男が「俺は足を踏み外した男だ。何かあったら、お前さんたちが困るのではないか」と言うも、爺さんは「婆さん、銭を持って行きやすいように財布に入れて、置いておきなさい」。身寄り頼りのない男を何とか救ってあげたいという気持ちが溢れるようで、グッとくる。

爺さんはお願いがあるという。世間の親たちは子どもから「ちゃん!」と言われて羨ましい、どうか自分を「ちゃん!」と呼んでほしい、ただとは言わない、一朱出す、年寄りを喜ばすと思って言ってくれないか。男は「言ったことがない。できるかな」と戸惑いながら、「ちゃん!」と呼ぶ。「ああ、いい響きだ」。婆さんが私にもお願いしますと言って、「おっかあ!」「あいよ」「何だか嬉しいわ」。

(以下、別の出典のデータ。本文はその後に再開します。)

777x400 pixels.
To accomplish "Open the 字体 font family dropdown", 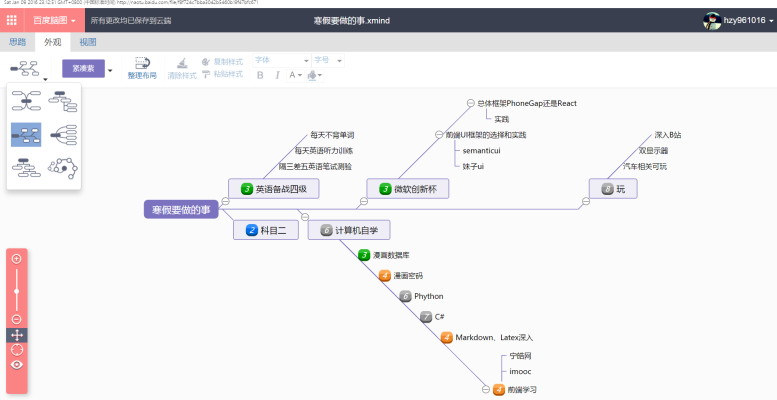I will [280, 60].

今度は二朱出すから呼び捨てにさせてくれ、名前は何と言うんだい?と訊き、「宗吉」と判ると、「宗吉!」「何だい?ちゃん」「ありがたい」。婆さんは小言を言わせてくれと言い出し、「この子はどこを遊び歩いていたの。親に心配かけさせるんじゃないよ!」「すまねえ、おっかあ」。疑似親子ごっこがエスカレートしていく。

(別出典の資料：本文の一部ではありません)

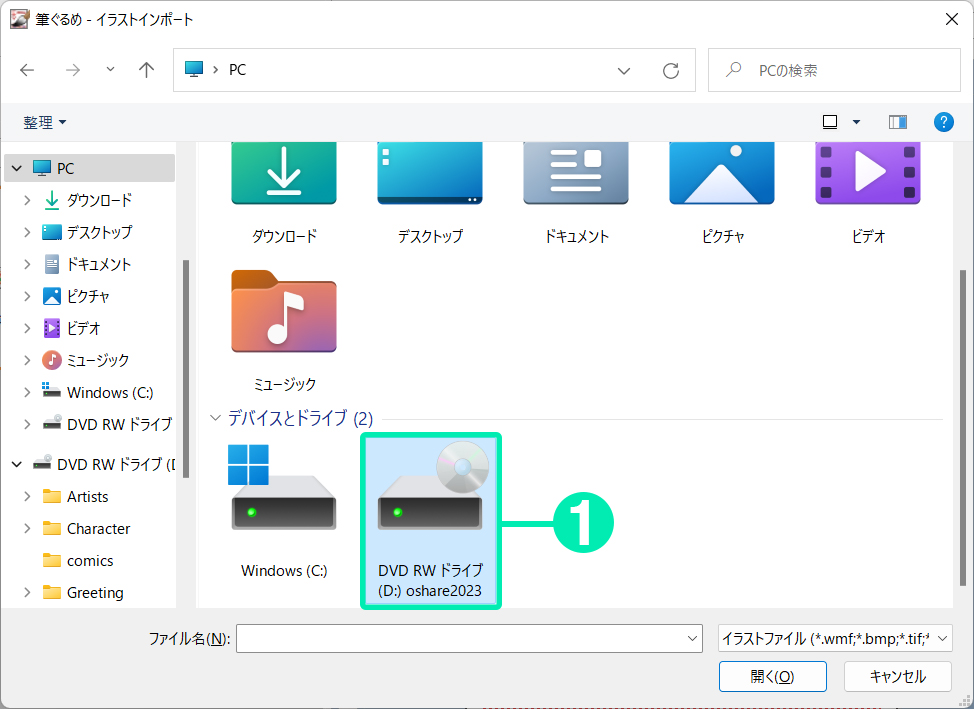Click the back navigation arrow
Viewport: 974px width, 709px height.
[x=27, y=70]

最後に宗吉に言わせる言葉が滲みる。「ちゃん!お前、いつまで蕎麦屋をやっているんだ。俺はもう子どもじゃないんだから。俺に任せてくれよ」。爺さんは「年寄りの遊びに付き合ってくれてありがとう」と涙を流して感謝する。すると、宗吉は「頼みがある。俺、蕎麦屋を手伝いたい。倅と呼んでくれないか」「倅や!」「ちゃん!」。嘘から出た実(まこと)とはこのことか。素敵な人情噺である。

「神田松麻呂の日本縦断講談会―赤穂義士伝編―」に行きました。「赤穂義士銘々伝 赤垣源蔵 徳利の別れ」と「赤穂義士外伝 萱野三平重実」の二席。

「萱野三平」はドラマチックだった。旭堂南海先生に習ったそうだ。摂津国萱野村の大百姓、萱野七郎右衛門の長男と次男は大島家に行って侍となった。三男は早逝、四男の三平が跡目を継ぐものと考えていた。

しかし、三平は十歳のとき、「兄たちのように侍になりたい」と希望し、父は猛反対したが、母こまんが「三平が侍に憧れるのは当然のこと」と弁護し、「二十歳になったら戻って家督を継ぐ」という約束で大島家に相談、浅野家の小姓となり、二十歳になると江戸詰めに昇進した。「二十歳まで」という約束だったので、母から再三手紙が来たが、三平はこれに返事を出さず、そのままになっていた。

元禄十四年、浅野内匠頭刃傷。このとき二十六歳だった三平は速水藤左衛門とともに早駕籠で赤穂の大石邸まで第一報を知らせる役目を命じられ、江戸を出立した。四日半で到着の予定だったが、到着前日の夕刻に駕籠が止まった。野辺の送りがあり、それを遮ることが憚られたのだ。三平が駕籠の外に出ると、「三平殿では?」と声を掛ける人がいる。萱野村の百姓だった。七郎右衛門がこれを知り、三平に告げる。「お前の母が亡くなったのだ。ちょうど良い。弔いに加われ」。

三平は驚いたが、「弔いに加わることはできない」と拒む。主君の一大事を早く大石様に知らせなければいけないと考えたのだ。母は手紙の返事がないことに、「江戸の暮らしに満足しているのであろう。そのままにしてやってください」と言っていたという。三平は親子の情を振り切って、早駕籠に乗り、立ち去った。父の七郎右衛門も辛かったであろう。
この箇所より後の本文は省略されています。